Factor, forward and back solve. More...

Functions
template<typename scalar_t >
int64_t	slate::gbtrf (BandMatrix< scalar_t > &A, Pivots &pivots, Options const &opts)
	Distributed parallel band LU factorization.

template<typename scalar_t >
void	slate::gbtrs (BandMatrix< scalar_t > &A, Pivots &pivots, Matrix< scalar_t > &B, Options const &opts)
	Distributed parallel band LU solve.

Detailed Description

Factor, forward and back solve.

Function Documentation

template<typename scalar_t >

Distributed parallel band LU factorization.

Computes an LU factorization of a general band m-by-n matrix \(A\) using partial pivoting with row interchanges.

The factorization has the form

\[ A = L U \]

where \(L\) is a product of permutation and unit lower triangular matrices, and \(U\) is upper triangular.

This is the right-looking Level 3 BLAS version of the algorithm.

Template Parameters

scalar_t One of float, double, std::complex<float>, std::complex<double>.

Parameters

[in,out]	A	On entry, the band matrix \(A\) to be factored. Tiles outside the bandwidth do not need to exist. For tiles that are partially outside the bandwidth, data outside the bandwidth should be explicitly set to zero. On exit, the factors \(L\) and \(U\) from the factorization \(A = L U\); the unit diagonal elements of \(L\) are not stored. The upper bandwidth is increased to accommodate fill-in of \(U\).
[out]	pivots	The pivot indices that define the permutations.
[in]	opts	Additional options, as map of name = value pairs. Possible options:

Option::Lookahead: Number of panels to overlap with matrix updates. lookahead >= 0. Default 1.
Option::InnerBlocking: Inner blocking to use for panel. Default 16.
Option::MaxPanelThreads: Number of threads to use for panel. Default omp_get_max_threads()/2.
Option::Target: Implementation to target. Possible values:
- HostTask: OpenMP tasks on CPU host [default].
- HostNest: nested OpenMP parallel for loop on CPU host.
- HostBatch: batched BLAS on CPU host.
- Devices: batched BLAS on GPU device.

Option::PivotThreshold: Strictness of the pivot selection. Between 0 and 1 with 1 giving partial pivoting and 0 giving no pivoting. Default 1.

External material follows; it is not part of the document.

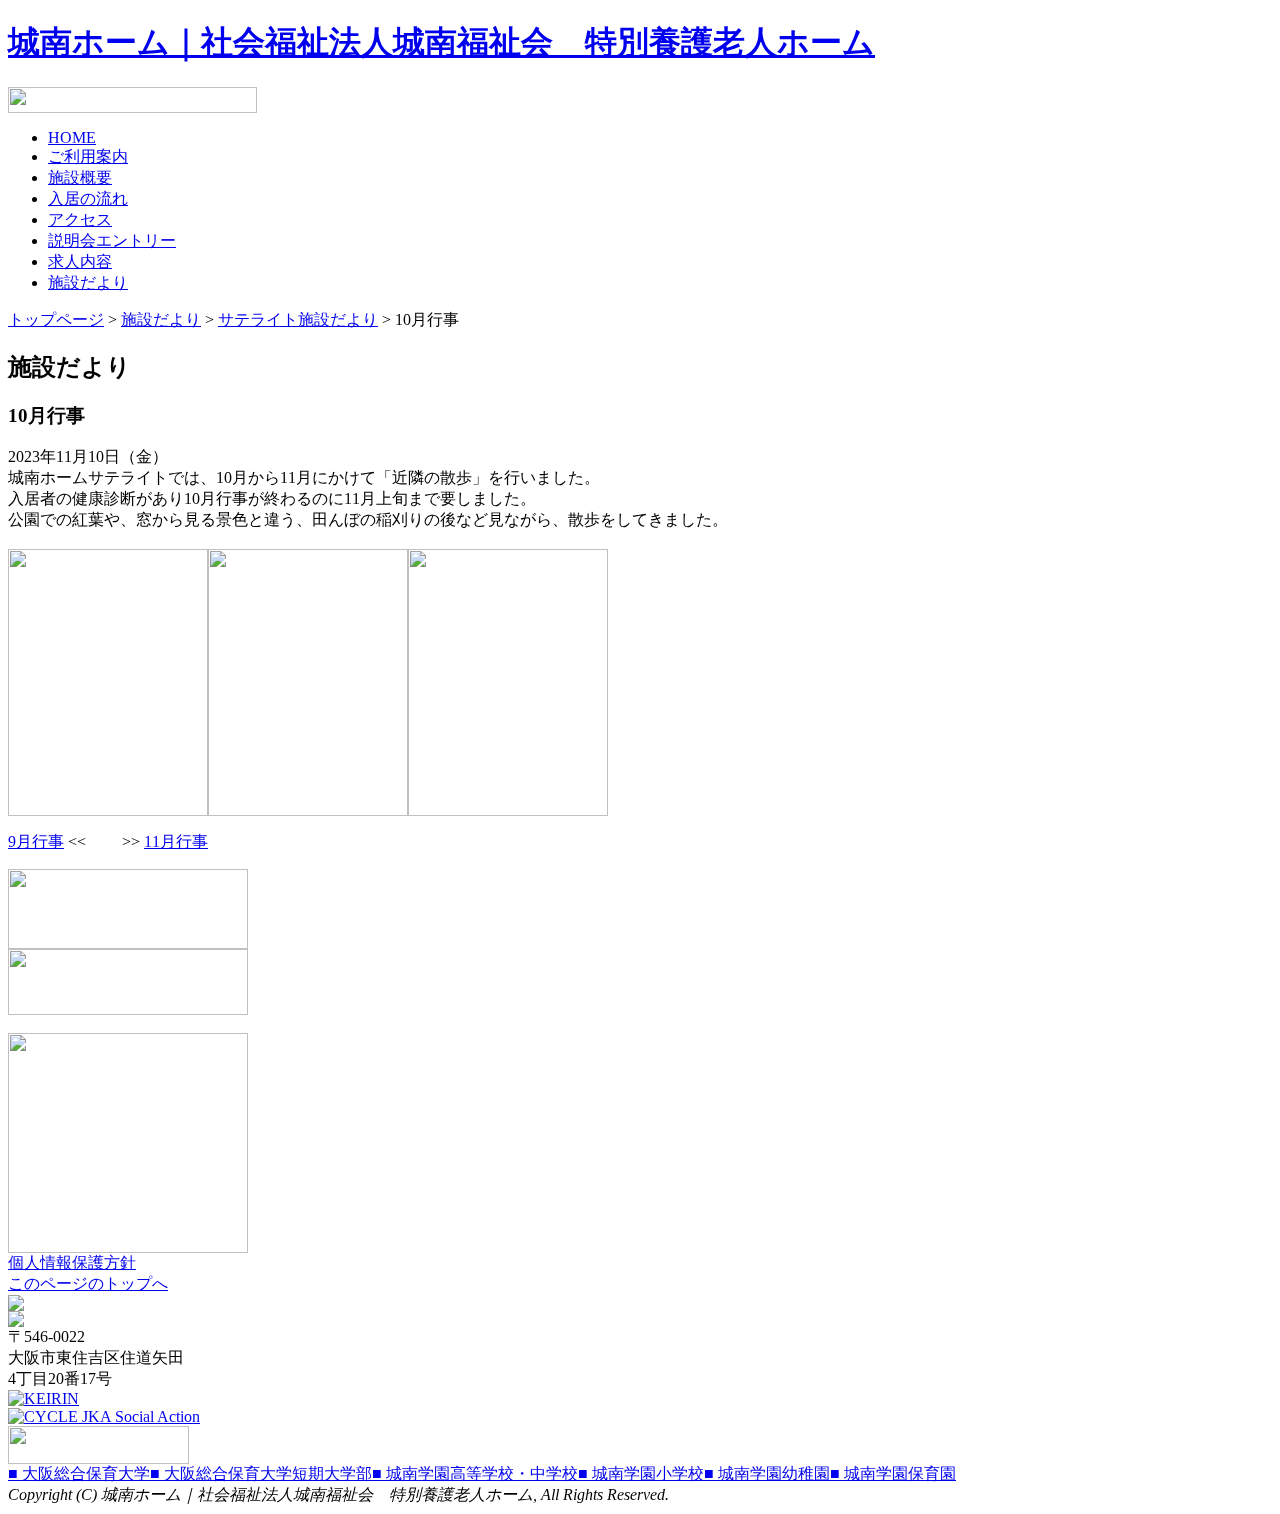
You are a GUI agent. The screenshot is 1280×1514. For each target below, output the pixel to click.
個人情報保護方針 (72, 1262)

Returns: 0: successful exit; i > 0: \(U(i,i)\) is exactly zero, where \(i\) is a 1-based index. The factorization has been completed, but the factor \(U\) is exactly singular, and division by zero will occur if it is used to solve a system of equations.

template<typename scalar_t >

Distributed parallel band LU solve.

Solves a system of linear equations

\[ A X = B \]

with a general n-by-n band matrix \(A\) using the LU factorization computed by gbtrf. \(A\) can be transposed or conjugate-transposed.

Template Parameters

scalar_t One of float, double, std::complex<float>, std::complex<double>.

Parameters

[in]	A	The factors \(L\) and \(U\) from the factorization \(A = L U\) as computed by gbtrf.
[in]	pivots	The pivot indices that define the permutations as computed by gbtrf.
[in,out]	B	On entry, the n-by-nrhs right hand side matrix \(B\). On exit, the n-by-nrhs solution matrix \(X\).
[in]	opts	Additional options, as map of name = value pairs. Possible options: Option::Lookahead: Number of panels to overlap with matrix updates. lookahead >= 0. Default 1. Option::Target: Implementation to target. Possible values: HostTask: OpenMP tasks on CPU host [default]. HostNest: nested OpenMP parallel for loop on CPU host. HostBatch: batched BLAS on CPU host. Devices: batched BLAS on GPU device.